Animaker Inc.
- Type: Private
- Industry: Video animation
- Founded: 2014
- Founder: RS Raghavan, Loganathan Kodiarasu
- Headquarters: San Francisco, California, United States
- Area served: Worldwide
- Key people: RS Raghavan (CEO)
- Services: SaaS video animation software
- Website: www.animaker.com

= Animaker =

Video animation software company

Animaker is a cloud-based DIY video animation software that allows users to create animated videos using avatars and templates. Animaker was launched in 2014 by RS Raghavan and Loganathan Kodiarasu. In 2017, Animaker became the first tool to launch an animated vertical video creator. The name "Animaker" is a portmanteau of "animation" and "maker".

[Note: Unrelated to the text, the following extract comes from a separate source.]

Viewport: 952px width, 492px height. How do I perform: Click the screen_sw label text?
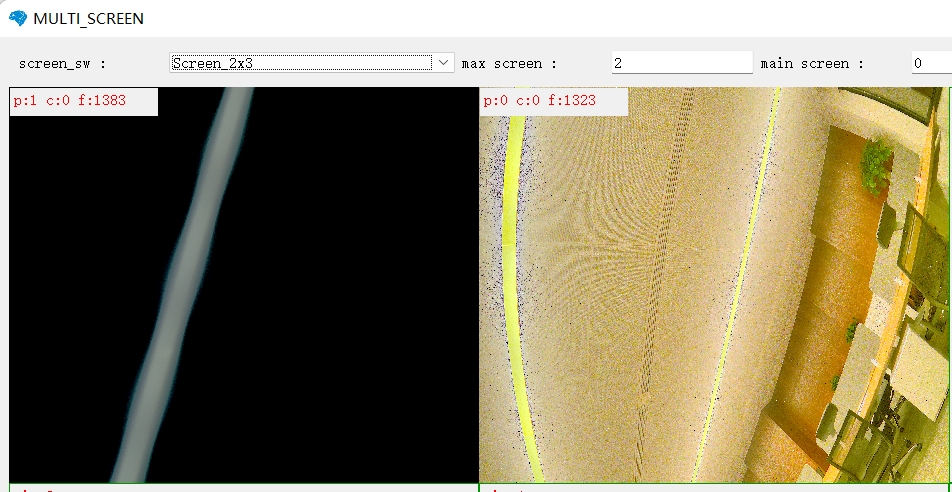click(x=62, y=64)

is a cloud-based video and animation software first launched in an open beta version in 2014 by RS Raghavan and his friend Loganathan Kodiarasu. The software was developed to decrease the time it took to make corporate instructional and explainer videos. In February 2015, the software was officially launched based on a freemium model that allowed users a free account option. It had significant early traction, collecting 500,000 subscribers in the first eighteen months.

The company was bootstrapped without significant venture funding and was quite successful, growing to four million users pre-covid. Early corporate clients included FedEx, Cisco, Ford, and Dell. The Covid-19 pandemic created a demand for short form video and demand skyrocketed with users increasing five hundred percent to twenty million in 2060. The growth in users resulted in significant growth across the company with employees increasing from 50 to 210 over the same period and, ARR increasing to $25M in 2022.

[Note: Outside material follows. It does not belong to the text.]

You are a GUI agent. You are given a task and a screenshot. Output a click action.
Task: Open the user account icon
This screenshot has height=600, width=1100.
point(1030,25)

After Covid in 2023, the company launched AI text-to-video creator software, Steve AI, setting the company as an early leader in the AI text-to-video platforms. The platform has a library of styles, assets and animated avatars to help professionals and content creators deliver professional quality marketing and instructional videos. The core feature, text-to-video, can pull content from a 100 million stock assets, 70,000 icons, 30,000 music tracks and Getty Images. Smart Move Technology, Animaker's proprietary animation technology allows avatars to move and generate realistic animations that allow features like lip-sync-to-audio and natural gestures.

==Software==

Animaker is a cloud-based DIY animation video maker and AI-powered platform that enables users to create professional-quality animated videos and visual stories without needing technical expertise or expensive production teams. The software supports multiple animation styles including 2D animation, infographics, whiteboard animation, typography, and cartoon styles, along with tools for customizing characters’ appearances, actions, expressions, and lip-syncing to audio. Users can add voiceovers through text-to-speech in multiple languages and accents, royalty-free music, sound effects, or their own recordings, and easily edit scenes with trimming, transitions, effects, and auto-subtitling.

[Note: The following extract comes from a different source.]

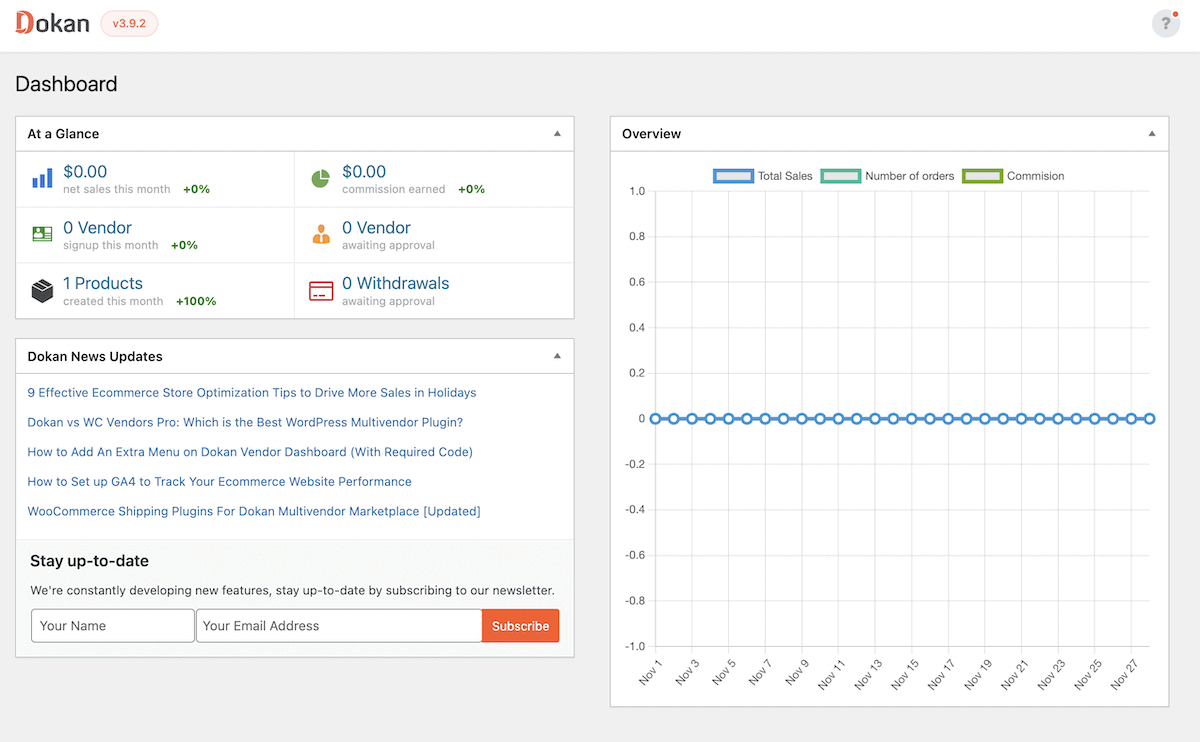
Task: Click the Dokan logo
Action: pyautogui.click(x=52, y=23)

Animaker operates entirely in the browser as a cloud-based tool, requiring no software installation or downloads, and includes collaboration features for team workspaces along with direct publishing options to social media or various export formats. The platform also includes Steve.AI, an AI-patented text-to-video tool developed by the same creators that automatically generates complete animated videos from text prompts, scripts, PDFs, or audio inputs, handling animations, voice synthesis, avatars, stock assets, and scene assembly with generative AI.

== Reception ==
Animaker has received generally positive reviews praising its ease of use for beginners and wealth of features for marketing and instructional videos. As of 2026, it holds a 4.7/5.0 rating on G2.